TGF-ß Signalling Drives Chemotaxis of Human Induced Pluripotent Stem Cell-Derived Cardiomyocytes in Response to MI Stimulus

Human induced pluripotent stem cell-derived cardiomyocytes (hiPSC-CMs) hold significant promise for cardiac regeneration therapies. However, the efficacy of such treatments depends on the ability of transplanted cells to migrate and integrate into the damaged myocardium, a process that remains poorly understood. In this study, we investigated the migratory behaviour of hiPSC-CMs using homogenised rat MI tissue to simulate myocardial infarction (MI) in vitro. Transwell migration assays demonstrated a concentration-dependent chemotactic response, with hiPSC-CM migration increasing up to threefold toward MI tissue homogenate. Wound healing assays further confirmed enhanced migration under MI-mimetic conditions. Bulk RNA sequencing revealed activation of the TGF-ß signalling pathway as a key regulator of this response. Inhibition of TGF-ß signalling, both pharmacologically and through antibody neutralisation, significantly reduced hiPSC-CM migration. These findings uncover a previously underappreciated chemotactic capability of hiPSC-CMs and identify TGF-ß signalling as a central mediator, offering new mechanistic insights and potential therapeutic targets to improve the integration and efficacy of hiPSC-CM-based cardiac regeneration strategies.
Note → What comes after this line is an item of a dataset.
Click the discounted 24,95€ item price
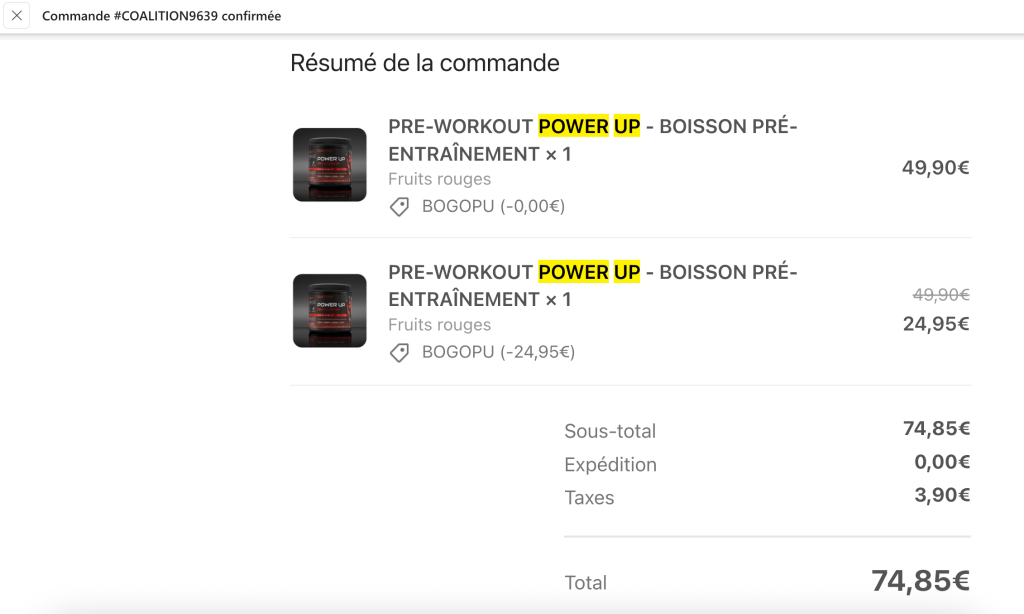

Overall design: RNA-seq of day 15 hiPSC-CMs derived from the KUXP (WTSIi008-A) and QOLG (WTSli004-B) hiPSC lines, both migrated (KUXPM, QOLGM) and non-migrated (KUXPNONM, QOLGNONM) samples. HiPSC-CMs were cultured on transwell inserts with in the lower chamber medium supplemented with left ventricular (LV) homogenate derived from myocardial infarction (MI)–operated rat hearts. After 24 hours of incubation, migrated and non-migrated hiPSC-CMs were collected separately and processed for RNA sequencing.